La disponibilité de chaque parent, liée à ses occupations professionnelles et personnelles, influence également la décision du juge. Une présence quotidienne est favorisée, tout comme la constance du cadre de vie, afin de s'assurer que les besoins de l’enfant soient satisfaits à chaque étape de son développement.
Les décisions antérieures sont également prises en considération. Par exemple, un parent qui a négligé des mesures provisoires peut se retrouver désavantagé, tandis qu'un comportement constructif malgré les dissensions est perçu plus favorablement.
En cas de soupçons de violence ou de maltraitance, le juge peut instaurer des mesures restrictives, notamment une suspension temporaire des droits de visite, bien que cela reste rare et basé sur des éléments concrets.
Le rôle des professionnels dans le processus
Le juge peut également s'appuyer sur les avis de certains experts, surtout lorsque la situation est tendue ou que les conditions de vie de l’enfant sont incertaines. Ces professionnels apportent un éclairage objectif qui enrichit le dossier :
- Enquête sociale : conduite par un professionnel désigné, elle permet d'évaluer les enjeux contextuels au travers d'entretiens avec l'enfant et ses proches, ainsi qu'une visite à domicile. Cela aboutit à un rapport motivé qui aide le juge dans sa décision.
- Expertises psychologiques : ces rapports sont ordonnés pour mieux cerner les interactions entre parents et enfant, particulièrement en cas de troubles éventuels.

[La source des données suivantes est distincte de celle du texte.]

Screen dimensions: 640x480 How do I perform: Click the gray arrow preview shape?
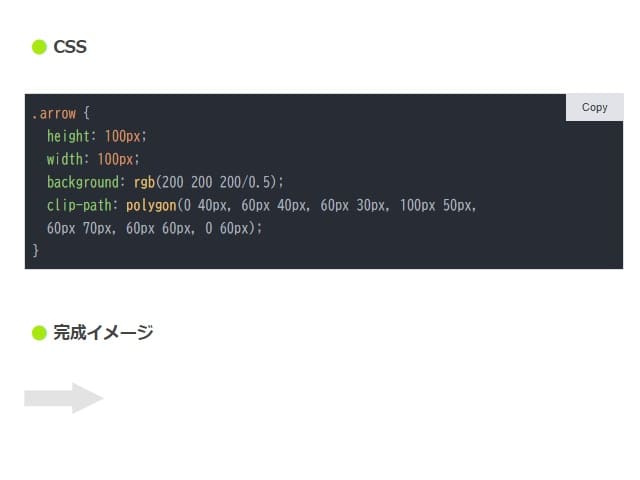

- Audition de l’enfant : dirigée par le juge ou un spécialiste, elle offre à l’enfant un espace pour exprimer ses ressentis, son avis est pris en compte avec prudence.
- Certificats médicaux, bulletins scolaires, attestations de proches et rapports de services sociaux.
Ces éléments se combinent pour permettre au juge d’émettre une décision fondée et contextualisée.
À noter que 63 % des décisions attribuent le domicile à la mère, 24 % au père et 13 % soutiennent la garde alternée.